(Dataset excerpt)
========================================
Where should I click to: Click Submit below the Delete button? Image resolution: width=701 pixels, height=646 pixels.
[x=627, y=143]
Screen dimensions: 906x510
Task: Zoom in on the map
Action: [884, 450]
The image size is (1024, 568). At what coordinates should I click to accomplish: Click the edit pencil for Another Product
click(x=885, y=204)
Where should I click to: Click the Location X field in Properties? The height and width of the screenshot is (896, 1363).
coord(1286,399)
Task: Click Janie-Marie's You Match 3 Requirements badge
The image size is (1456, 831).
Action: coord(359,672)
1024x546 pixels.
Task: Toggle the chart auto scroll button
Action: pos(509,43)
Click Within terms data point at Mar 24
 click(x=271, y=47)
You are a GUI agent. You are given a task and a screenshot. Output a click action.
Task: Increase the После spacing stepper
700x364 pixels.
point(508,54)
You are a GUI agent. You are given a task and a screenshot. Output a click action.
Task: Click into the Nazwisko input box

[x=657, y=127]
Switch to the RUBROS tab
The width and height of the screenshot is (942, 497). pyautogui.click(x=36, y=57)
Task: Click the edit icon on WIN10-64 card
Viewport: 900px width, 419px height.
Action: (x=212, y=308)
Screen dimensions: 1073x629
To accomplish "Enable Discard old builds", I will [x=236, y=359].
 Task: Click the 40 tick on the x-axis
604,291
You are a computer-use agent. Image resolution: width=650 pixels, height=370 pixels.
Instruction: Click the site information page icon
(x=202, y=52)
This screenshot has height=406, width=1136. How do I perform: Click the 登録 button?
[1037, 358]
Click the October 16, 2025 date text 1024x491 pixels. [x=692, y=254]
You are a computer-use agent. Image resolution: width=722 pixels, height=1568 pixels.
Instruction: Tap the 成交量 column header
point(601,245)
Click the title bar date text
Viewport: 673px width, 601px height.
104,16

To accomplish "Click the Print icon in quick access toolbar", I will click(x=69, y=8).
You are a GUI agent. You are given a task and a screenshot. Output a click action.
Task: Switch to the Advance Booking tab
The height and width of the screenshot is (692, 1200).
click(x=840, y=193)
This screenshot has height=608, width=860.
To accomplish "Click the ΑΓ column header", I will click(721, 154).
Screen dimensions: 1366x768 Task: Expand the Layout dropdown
========================================
■ Task requirements ■
Copy out every entry in the excerpt above line for line, with no changes.

■ The completed task ■
Where should I click to: Click Submit below the Delete button? Image resolution: width=701 pixels, height=646 pixels.
[x=627, y=143]
Screen dimensions: 906x510
Task: Zoom in on the map
Action: [884, 450]
The image size is (1024, 568). At what coordinates should I click to accomplish: Click the edit pencil for Another Product
click(x=885, y=204)
Where should I click to: Click the Location X field in Properties? The height and width of the screenshot is (896, 1363).
coord(1286,399)
Task: Click Janie-Marie's You Match 3 Requirements badge
The image size is (1456, 831).
Action: coord(359,672)
1024x546 pixels.
Task: Toggle the chart auto scroll button
Action: pos(509,43)
Click Within terms data point at Mar 24
 click(x=271, y=47)
You are a GUI agent. You are given a task and a screenshot. Output a click action.
Task: Increase the После spacing stepper
700x364 pixels.
point(508,54)
You are a GUI agent. You are given a task and a screenshot. Output a click action.
Task: Click into the Nazwisko input box

[x=657, y=127]
Switch to the RUBROS tab
The width and height of the screenshot is (942, 497). pyautogui.click(x=36, y=57)
Task: Click the edit icon on WIN10-64 card
Viewport: 900px width, 419px height.
Action: (x=212, y=308)
Screen dimensions: 1073x629
To accomplish "Enable Discard old builds", I will [x=236, y=359].
 Task: Click the 40 tick on the x-axis
604,291
You are a computer-use agent. Image resolution: width=650 pixels, height=370 pixels.
Instruction: Click the site information page icon
(x=202, y=52)
This screenshot has height=406, width=1136. How do I perform: Click the 登録 button?
[1037, 358]
Click the October 16, 2025 date text 1024x491 pixels. [x=692, y=254]
You are a computer-use agent. Image resolution: width=722 pixels, height=1568 pixels.
Instruction: Tap the 成交量 column header
point(601,245)
Click the title bar date text
Viewport: 673px width, 601px height.
104,16

To accomplish "Click the Print icon in quick access toolbar", I will click(x=69, y=8).
You are a GUI agent. You are given a task and a screenshot. Output a click action.
Task: Switch to the Advance Booking tab
The height and width of the screenshot is (692, 1200).
click(x=840, y=193)
This screenshot has height=608, width=860.
To accomplish "Click the ΑΓ column header", I will click(721, 154).
Screen dimensions: 1366x768 Task: Expand the Layout dropdown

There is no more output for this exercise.